Thursday, March 19, 2015

Stuttering


         From the beginning of my life until this present day, I’ve confronted to a phenomenal issue. It is the most annoying disease that I've ever faced since I was born. It has been my greatest challenge. It blocks my way of talking and gives me trouble communicating. Sometimes I feel like my life could have been better if I was not in this situation.
 
        When I was in middle school, I was so timid, not because I wanted to be but because of the stutter. Every time I opened my mouth to express myself, the words couldn’t come out. Sometimes I got nervous and stopped talking for the rest of the day. Usually I just stayed quiet for my defense because my friends were making fun of me. Back in the day, I felt it was a huge burden in my life. I had to try over and over until the words finally decided to come out of my mouth.
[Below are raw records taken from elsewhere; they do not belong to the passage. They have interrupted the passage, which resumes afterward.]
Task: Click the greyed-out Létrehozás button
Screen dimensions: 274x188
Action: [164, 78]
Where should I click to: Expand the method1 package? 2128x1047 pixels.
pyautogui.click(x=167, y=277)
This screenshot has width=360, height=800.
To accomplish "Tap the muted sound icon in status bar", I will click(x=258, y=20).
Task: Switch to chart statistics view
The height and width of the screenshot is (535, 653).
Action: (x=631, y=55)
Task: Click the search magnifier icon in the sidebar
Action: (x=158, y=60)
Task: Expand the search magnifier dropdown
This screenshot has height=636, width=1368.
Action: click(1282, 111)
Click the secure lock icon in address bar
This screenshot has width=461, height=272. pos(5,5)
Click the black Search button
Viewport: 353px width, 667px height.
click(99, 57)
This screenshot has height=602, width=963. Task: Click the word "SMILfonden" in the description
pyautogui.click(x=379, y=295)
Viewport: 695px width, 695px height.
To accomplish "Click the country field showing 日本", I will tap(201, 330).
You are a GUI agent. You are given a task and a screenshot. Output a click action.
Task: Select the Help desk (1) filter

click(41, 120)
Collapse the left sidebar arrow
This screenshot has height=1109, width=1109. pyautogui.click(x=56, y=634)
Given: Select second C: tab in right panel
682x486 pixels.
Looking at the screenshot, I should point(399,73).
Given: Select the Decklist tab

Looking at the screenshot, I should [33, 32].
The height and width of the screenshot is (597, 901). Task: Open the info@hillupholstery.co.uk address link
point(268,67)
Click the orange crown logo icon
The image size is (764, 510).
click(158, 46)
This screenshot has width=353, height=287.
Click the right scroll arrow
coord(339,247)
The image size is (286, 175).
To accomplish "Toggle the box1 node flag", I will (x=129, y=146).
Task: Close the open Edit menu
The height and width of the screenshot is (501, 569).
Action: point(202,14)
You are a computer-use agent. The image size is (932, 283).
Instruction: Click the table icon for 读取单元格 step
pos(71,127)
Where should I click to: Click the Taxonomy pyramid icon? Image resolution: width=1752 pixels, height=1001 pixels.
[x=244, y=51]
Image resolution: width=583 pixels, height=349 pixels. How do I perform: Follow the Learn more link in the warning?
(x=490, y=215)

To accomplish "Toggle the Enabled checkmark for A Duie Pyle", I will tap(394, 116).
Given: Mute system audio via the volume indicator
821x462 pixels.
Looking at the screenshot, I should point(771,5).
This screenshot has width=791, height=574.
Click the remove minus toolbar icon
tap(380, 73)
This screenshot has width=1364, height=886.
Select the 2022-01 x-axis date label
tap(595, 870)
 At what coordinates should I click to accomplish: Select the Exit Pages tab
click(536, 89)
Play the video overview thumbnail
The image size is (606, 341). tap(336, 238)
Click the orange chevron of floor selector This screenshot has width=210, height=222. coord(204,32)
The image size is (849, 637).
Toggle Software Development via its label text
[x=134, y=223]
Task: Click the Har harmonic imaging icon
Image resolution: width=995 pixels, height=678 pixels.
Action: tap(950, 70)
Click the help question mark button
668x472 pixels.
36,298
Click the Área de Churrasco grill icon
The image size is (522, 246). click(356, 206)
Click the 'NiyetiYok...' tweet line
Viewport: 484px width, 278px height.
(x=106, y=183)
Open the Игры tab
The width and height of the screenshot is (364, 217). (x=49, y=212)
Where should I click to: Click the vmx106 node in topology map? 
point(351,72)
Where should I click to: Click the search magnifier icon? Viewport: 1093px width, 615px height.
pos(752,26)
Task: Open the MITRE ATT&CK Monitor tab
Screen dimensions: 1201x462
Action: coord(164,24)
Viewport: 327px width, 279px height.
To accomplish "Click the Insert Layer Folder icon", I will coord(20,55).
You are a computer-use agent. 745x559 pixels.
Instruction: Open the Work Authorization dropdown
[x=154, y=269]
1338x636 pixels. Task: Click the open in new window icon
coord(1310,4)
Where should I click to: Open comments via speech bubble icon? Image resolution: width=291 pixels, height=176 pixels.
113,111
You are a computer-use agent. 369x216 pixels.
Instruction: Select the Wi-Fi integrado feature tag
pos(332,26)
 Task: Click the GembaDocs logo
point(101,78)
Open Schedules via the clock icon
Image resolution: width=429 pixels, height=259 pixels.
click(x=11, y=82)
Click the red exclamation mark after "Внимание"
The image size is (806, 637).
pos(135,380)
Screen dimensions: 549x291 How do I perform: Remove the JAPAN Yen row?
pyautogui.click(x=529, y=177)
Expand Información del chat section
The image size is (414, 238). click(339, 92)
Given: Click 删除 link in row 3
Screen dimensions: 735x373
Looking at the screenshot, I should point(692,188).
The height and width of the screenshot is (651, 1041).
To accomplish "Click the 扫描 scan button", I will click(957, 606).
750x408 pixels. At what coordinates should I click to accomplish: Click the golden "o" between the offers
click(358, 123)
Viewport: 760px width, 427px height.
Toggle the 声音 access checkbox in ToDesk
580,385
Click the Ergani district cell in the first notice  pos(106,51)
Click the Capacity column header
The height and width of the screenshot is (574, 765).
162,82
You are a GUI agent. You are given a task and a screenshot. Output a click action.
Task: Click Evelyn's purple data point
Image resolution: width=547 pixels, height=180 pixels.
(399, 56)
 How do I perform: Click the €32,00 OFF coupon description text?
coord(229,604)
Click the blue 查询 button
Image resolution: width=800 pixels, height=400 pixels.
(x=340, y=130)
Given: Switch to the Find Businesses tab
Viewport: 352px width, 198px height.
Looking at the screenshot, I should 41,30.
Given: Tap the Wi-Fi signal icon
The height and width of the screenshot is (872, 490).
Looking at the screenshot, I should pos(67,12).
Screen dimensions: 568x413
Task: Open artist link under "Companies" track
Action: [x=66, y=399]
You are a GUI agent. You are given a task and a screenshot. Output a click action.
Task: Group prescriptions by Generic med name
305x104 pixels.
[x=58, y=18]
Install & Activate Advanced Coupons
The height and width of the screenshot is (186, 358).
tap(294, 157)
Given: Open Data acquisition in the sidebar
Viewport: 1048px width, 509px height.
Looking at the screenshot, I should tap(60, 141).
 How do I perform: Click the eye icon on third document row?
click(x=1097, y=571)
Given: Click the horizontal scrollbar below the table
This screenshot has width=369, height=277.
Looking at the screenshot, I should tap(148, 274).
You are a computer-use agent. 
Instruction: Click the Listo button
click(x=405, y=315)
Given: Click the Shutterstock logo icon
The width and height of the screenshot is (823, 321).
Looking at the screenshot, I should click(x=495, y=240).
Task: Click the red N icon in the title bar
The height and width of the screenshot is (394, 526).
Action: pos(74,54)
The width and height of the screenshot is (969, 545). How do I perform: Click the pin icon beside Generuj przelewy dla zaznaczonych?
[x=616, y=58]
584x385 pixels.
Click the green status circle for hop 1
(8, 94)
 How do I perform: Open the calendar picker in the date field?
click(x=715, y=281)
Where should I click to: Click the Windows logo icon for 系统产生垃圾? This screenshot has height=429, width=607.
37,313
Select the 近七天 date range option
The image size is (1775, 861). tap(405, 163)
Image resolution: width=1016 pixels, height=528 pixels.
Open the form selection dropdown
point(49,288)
I used to cry because of it. Sometimes I had something important to say and I felt like the stuttering was holding me back and I became so scared to talk. I remember this day in high school, the teacher asked me to do a presentation. I stood up to start presenting what I had to do. As soon as I got up to say my first words, everybody started to make fun of me and laugh. I sometimes asked myself why God made me like this and not someone else. And then I felt apart and didn't want to participate in anything, I was only an observer.
 
       It took me until the end of my senior year to realize this is the way I am. Probably this is the way I’m going to be for the rest of my life. Then I met a professor back in my college in Haiti who gave me some tips to get over it, such as to read aloud and to be confident in myself. He told me sometimes I stutter more because of lack of confidence and the most important thing is to be patient with myself. He was really patient with me and encouraged me to go forward with my life.
 
          I’m not saying that I don’t stutter anymore but it doesn’t really matter for me anymore. I don’t let this issue dictate my life anymore. It might take time for the words to come out or to make a point but I believe in myself and am very patient. I realize that God has created me this way for a purpose and no matter what, I have to be happy for this existence he gave me. Besides this issue, he gave me so many opportunities such as intelligence, understanding and self-confidence. Since I’ve identified my problem and let it go, I’ve became a better person. I’ve   become a positive person and I realize that every day in life is a blessing from God and I have to enjoy it completely.